BEGIN

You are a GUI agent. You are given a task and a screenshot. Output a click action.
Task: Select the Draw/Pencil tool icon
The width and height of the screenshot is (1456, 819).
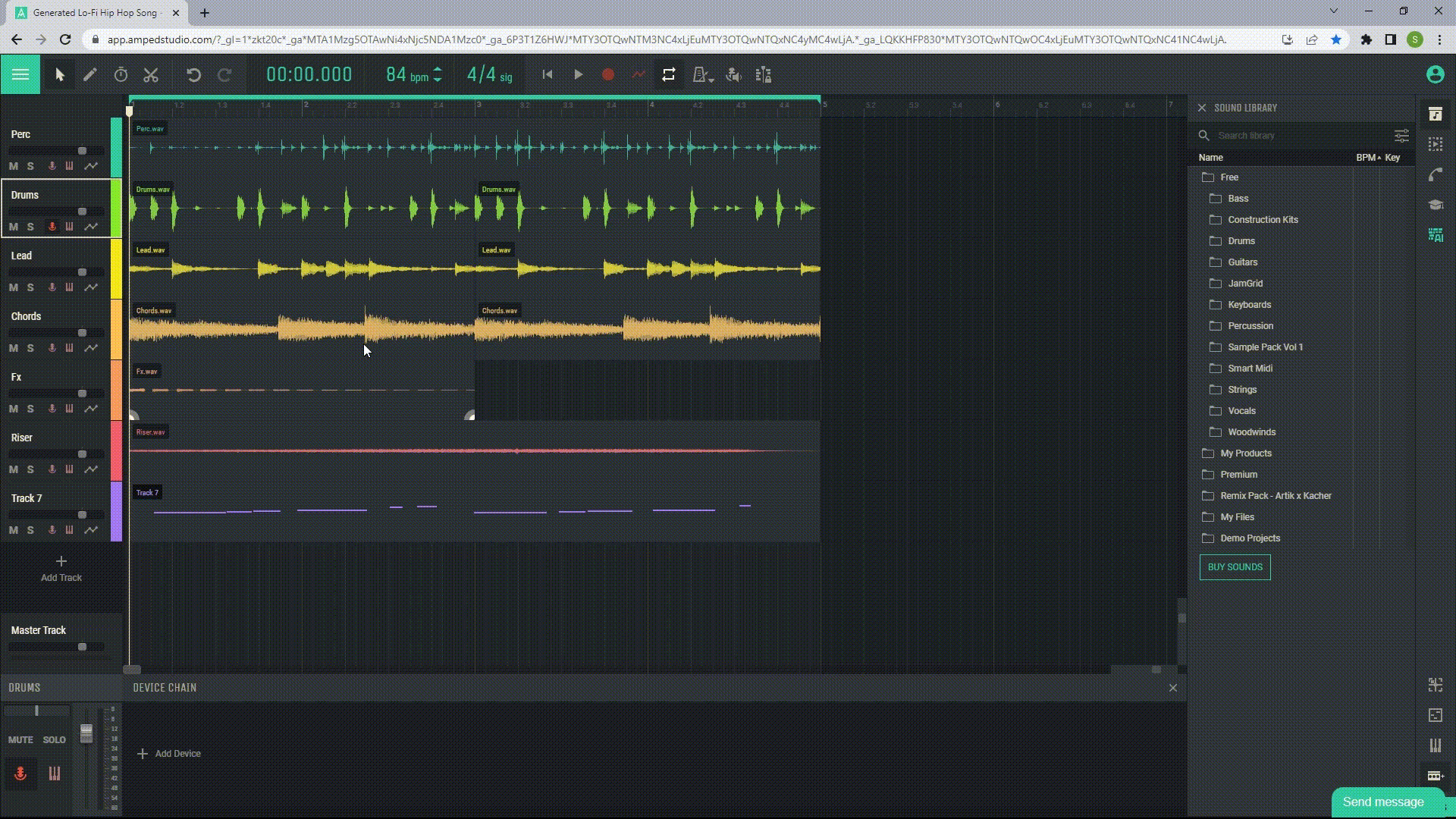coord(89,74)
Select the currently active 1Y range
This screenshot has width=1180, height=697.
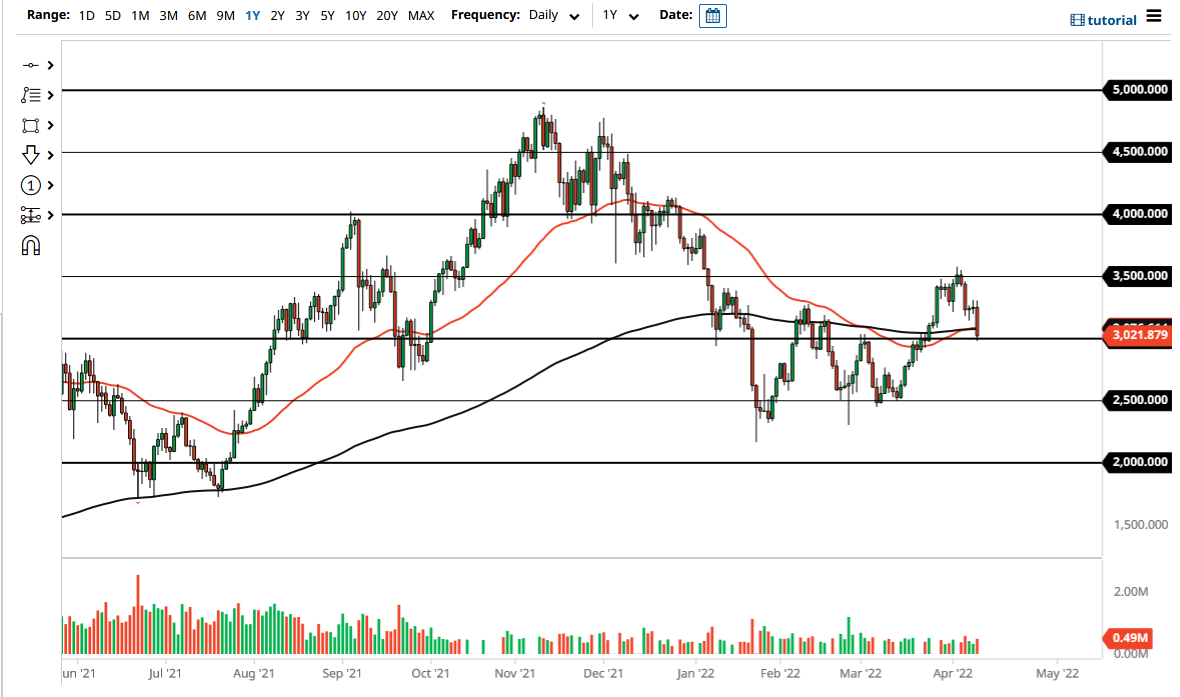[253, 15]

END

● **What to produce**
Report the count, and only the count, of lines in the records above that contain "Select".

● **Response to the task**
2